Commencée comme une enquête radiophonique, Les ailleurs a été transformée par Sébastien Duijndam, son créateur, en une série de six épisodes vidéo dont deux étaient diffusés ce tantôt au prestigieux cinéma Le Lincoln qui jouxte les Champs-Élysées et ne nous est pas inconnu puisque nous y avons ploum-ploumé jadis au côté du chanteur Jann Halexander (qui apparaîtrait dans le sixième épisode) et des guitaristes Claudio Zaretti + Sébastyén Defiolle. Le pitch du documentaire : à travers quatre personnes (principalement), partir à la découverte de ces dizaines de compatriotes qui disent avoir été abductés, c’est-à-dire enlevés par ce que, pour faire simple, nous appellerons des extraterrestres. Le vidéaste a décidé de prendre son temps et fait donc de la longueur voire de la langueur un outil

  • d’exploration,
  • d’apprivoisement et
  • de désimplification

de ce genre de témoignage choral. L’insertion de séquences extraites d’une vieille émission de TMC où apparaissait déjà l’une des protagonistes principales des Ailleurs surligne – peut-être un peu trop – la différence de démarches entre, d’un côté, une posture aguicheuse et presque ouvertement moqueuse, et, de l’autre, un désir d’approfondissement reposant moins sur une empathie surplombante que sur une apparente neutralité curieuse

  • (pas de voix off, alléluia !,
  • pas de sous-titre,
  • pas même de véritable arc narratif).

Jeu de données -

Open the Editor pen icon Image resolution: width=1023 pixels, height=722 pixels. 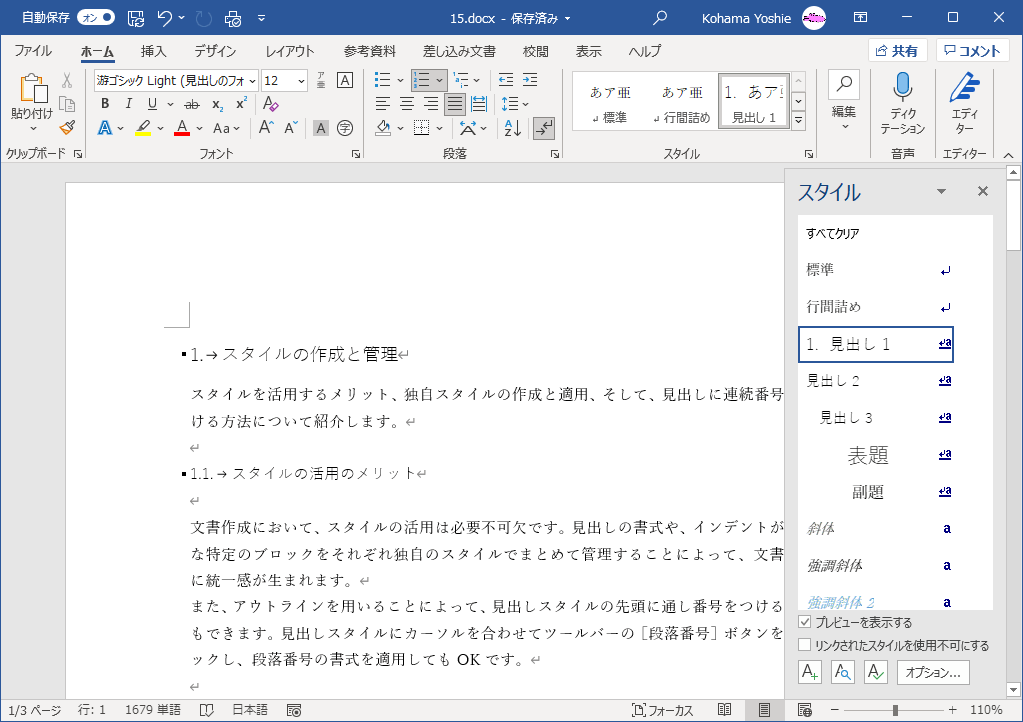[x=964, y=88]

==

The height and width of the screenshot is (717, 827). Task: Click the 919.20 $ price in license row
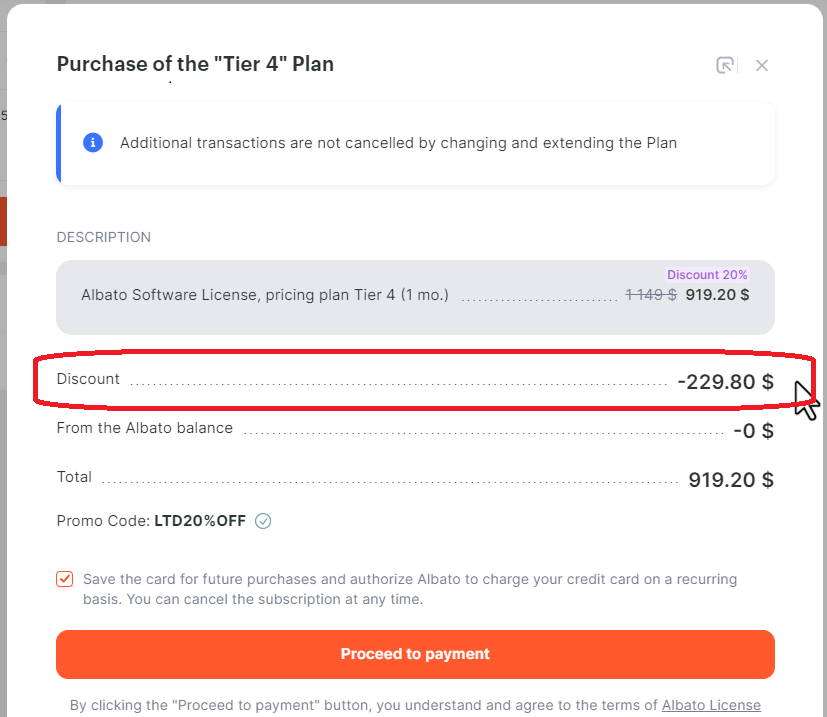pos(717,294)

--

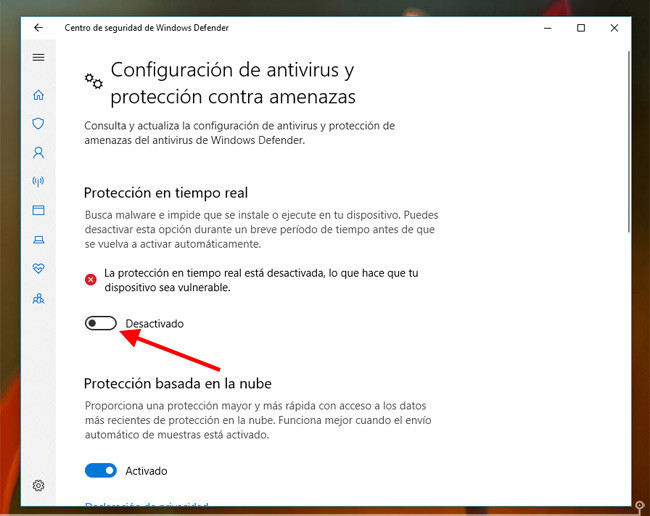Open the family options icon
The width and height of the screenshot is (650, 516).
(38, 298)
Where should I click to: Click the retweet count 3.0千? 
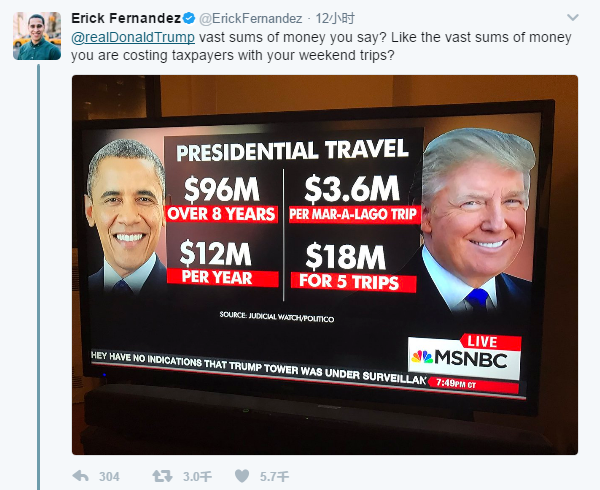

Le problème - Recopiez le passage du texte sur la série Les ailleurs en partant de "de ce genre" et en allant jusqu'à "véritable arc narratif).", mais en substituant "racoleuse" à "aguicheuse".

Résultat obtenu -
de ce genre de témoignage choral. L’insertion de séquences extraites d’une vieille émission de TMC où apparaissait déjà l’une des protagonistes principales des Ailleurs surligne – peut-être un peu trop – la différence de démarches entre, d’un côté, une posture racoleuse et presque ouvertement moqueuse, et, de l’autre, un désir d’approfondissement reposant moins sur une empathie surplombante que sur une apparente neutralité curieuse

  • (pas de voix off, alléluia !,
  • pas de sous-titre,
  • pas même de véritable arc narratif).